▶ [SUPPLIED MATERIAL]:

>>

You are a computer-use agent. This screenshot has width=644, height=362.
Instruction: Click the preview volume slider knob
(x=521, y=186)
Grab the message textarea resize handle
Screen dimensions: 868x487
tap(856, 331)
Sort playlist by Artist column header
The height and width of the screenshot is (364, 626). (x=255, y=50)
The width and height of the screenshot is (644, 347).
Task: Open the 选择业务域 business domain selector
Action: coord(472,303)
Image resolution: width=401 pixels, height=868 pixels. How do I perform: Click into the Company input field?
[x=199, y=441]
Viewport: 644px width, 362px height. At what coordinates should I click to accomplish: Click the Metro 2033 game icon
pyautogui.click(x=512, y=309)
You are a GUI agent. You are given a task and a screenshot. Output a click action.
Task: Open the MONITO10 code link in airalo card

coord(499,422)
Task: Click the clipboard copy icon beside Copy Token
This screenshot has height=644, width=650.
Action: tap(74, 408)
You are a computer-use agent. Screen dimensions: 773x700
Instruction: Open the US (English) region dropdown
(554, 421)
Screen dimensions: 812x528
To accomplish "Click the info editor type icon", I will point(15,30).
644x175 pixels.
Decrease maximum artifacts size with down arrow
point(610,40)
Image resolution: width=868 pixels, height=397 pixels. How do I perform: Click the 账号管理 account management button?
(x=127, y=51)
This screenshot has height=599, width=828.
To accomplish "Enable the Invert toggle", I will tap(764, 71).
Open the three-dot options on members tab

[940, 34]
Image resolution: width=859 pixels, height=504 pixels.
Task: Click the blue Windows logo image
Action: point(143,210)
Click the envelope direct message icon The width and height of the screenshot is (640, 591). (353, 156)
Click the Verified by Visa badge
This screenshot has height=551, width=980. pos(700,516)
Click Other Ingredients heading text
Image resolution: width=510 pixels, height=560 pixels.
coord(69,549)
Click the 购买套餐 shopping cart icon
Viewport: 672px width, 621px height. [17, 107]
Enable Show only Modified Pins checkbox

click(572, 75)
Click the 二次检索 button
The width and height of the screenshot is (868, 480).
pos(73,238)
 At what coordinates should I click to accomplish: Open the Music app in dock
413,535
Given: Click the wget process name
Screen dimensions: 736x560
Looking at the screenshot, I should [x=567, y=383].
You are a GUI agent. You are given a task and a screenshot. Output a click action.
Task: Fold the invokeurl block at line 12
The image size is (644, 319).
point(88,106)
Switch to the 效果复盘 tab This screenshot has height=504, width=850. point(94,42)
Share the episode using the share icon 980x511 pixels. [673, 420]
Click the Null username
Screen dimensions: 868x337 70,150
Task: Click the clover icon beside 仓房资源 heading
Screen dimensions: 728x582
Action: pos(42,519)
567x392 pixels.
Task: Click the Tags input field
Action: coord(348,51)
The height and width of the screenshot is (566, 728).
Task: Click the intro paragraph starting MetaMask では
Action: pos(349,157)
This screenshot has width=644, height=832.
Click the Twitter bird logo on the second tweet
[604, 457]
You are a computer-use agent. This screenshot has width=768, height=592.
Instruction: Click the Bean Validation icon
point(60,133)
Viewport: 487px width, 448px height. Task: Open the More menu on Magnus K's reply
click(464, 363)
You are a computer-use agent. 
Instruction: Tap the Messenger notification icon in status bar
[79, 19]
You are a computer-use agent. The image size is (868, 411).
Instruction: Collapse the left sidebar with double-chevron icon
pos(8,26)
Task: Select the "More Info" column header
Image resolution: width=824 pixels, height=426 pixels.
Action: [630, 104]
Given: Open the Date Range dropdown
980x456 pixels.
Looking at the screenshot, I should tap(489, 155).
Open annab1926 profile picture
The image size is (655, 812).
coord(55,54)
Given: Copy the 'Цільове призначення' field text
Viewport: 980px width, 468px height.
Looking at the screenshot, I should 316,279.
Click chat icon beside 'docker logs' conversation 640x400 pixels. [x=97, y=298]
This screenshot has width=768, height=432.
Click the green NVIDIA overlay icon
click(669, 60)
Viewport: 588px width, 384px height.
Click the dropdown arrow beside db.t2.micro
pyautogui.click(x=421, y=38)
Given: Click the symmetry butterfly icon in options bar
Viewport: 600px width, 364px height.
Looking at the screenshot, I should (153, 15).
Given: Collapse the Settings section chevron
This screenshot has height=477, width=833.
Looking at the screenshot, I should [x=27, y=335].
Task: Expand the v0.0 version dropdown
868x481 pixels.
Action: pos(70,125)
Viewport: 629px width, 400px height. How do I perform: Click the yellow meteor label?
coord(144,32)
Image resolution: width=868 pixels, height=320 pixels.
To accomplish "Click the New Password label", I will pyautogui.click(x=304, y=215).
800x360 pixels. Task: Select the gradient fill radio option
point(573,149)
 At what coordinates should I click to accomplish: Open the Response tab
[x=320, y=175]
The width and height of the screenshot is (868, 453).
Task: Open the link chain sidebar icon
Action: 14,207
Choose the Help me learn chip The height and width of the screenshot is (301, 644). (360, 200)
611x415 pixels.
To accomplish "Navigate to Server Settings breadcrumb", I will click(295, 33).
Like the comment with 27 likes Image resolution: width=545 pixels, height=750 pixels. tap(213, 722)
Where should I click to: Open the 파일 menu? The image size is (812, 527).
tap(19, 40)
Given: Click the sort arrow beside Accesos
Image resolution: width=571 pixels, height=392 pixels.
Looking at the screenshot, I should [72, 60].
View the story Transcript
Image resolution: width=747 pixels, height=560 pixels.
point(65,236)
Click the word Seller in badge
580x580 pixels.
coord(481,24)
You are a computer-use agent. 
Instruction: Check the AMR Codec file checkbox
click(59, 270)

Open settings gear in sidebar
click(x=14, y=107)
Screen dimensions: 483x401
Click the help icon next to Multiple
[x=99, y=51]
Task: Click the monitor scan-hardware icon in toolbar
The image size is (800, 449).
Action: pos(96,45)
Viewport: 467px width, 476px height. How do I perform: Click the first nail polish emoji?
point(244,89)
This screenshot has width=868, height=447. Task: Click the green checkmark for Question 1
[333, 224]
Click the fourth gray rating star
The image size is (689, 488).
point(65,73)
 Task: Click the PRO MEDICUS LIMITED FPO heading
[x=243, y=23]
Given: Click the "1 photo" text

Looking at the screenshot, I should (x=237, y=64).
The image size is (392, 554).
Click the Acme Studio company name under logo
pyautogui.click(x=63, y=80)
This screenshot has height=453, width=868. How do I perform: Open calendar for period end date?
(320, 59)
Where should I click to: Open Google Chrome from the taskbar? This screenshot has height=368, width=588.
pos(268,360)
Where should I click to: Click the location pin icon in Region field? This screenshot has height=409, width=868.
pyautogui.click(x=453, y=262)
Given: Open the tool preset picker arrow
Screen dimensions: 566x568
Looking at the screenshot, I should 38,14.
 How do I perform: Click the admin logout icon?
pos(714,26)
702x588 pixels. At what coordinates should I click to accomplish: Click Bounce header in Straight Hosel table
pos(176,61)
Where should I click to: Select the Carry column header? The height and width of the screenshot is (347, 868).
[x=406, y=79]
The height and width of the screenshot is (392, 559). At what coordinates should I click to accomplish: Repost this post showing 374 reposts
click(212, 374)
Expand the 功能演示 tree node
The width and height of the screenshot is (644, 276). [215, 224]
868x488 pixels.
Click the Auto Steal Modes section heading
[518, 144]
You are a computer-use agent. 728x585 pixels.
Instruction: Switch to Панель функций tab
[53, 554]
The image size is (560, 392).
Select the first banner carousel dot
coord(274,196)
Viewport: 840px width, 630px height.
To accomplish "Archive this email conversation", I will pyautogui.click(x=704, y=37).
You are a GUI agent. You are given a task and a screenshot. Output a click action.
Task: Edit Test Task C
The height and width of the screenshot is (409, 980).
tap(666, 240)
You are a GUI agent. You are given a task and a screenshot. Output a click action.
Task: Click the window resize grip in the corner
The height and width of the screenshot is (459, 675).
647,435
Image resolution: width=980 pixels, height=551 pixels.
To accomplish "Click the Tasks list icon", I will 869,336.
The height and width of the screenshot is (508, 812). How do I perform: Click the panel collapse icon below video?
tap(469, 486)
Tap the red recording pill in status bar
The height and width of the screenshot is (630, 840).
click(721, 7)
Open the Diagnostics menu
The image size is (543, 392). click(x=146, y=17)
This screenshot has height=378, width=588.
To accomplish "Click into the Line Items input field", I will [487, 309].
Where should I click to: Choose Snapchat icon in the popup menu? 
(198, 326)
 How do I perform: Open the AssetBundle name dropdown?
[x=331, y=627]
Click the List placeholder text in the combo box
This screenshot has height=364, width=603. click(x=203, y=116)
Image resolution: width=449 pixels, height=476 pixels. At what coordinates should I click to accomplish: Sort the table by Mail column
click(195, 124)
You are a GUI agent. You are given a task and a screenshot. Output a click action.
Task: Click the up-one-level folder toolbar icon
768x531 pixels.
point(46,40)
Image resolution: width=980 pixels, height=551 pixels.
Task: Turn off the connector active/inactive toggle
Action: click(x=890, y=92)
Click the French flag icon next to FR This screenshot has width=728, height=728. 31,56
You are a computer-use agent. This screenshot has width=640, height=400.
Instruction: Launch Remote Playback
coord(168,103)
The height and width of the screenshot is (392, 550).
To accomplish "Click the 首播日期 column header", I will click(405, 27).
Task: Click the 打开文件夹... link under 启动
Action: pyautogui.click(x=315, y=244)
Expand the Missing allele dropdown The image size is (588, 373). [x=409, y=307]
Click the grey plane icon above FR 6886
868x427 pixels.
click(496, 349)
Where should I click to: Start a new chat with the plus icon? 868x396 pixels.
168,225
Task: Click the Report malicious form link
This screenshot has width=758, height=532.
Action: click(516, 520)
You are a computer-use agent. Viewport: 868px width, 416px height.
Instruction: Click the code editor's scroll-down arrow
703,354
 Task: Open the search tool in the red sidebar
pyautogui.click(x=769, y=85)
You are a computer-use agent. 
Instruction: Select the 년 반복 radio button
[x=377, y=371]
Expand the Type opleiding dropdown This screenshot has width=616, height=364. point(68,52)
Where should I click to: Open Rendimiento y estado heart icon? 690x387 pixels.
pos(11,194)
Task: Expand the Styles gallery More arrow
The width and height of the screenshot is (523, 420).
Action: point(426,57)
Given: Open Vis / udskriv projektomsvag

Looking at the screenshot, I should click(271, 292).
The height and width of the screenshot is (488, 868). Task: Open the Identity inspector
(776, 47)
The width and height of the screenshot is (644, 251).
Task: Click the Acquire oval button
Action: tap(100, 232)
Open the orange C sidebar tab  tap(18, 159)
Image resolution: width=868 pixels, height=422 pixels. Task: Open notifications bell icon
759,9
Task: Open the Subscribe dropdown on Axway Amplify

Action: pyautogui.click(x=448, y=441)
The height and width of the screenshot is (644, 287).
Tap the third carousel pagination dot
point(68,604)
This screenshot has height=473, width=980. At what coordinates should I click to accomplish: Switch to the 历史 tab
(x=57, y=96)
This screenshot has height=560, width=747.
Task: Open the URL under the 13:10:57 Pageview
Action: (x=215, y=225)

<<

▶ [TASK PROMPT]:
Give the exact lines, and only those, from the line containing "Expand the Type" through the line containing "Task: Expand the Styles gallery More arrow" in the entries above.

▶ [SOLUTION]:
Expand the Type opleiding dropdown This screenshot has width=616, height=364. point(68,52)
Where should I click to: Open Rendimiento y estado heart icon? 690x387 pixels.
pos(11,194)
Task: Expand the Styles gallery More arrow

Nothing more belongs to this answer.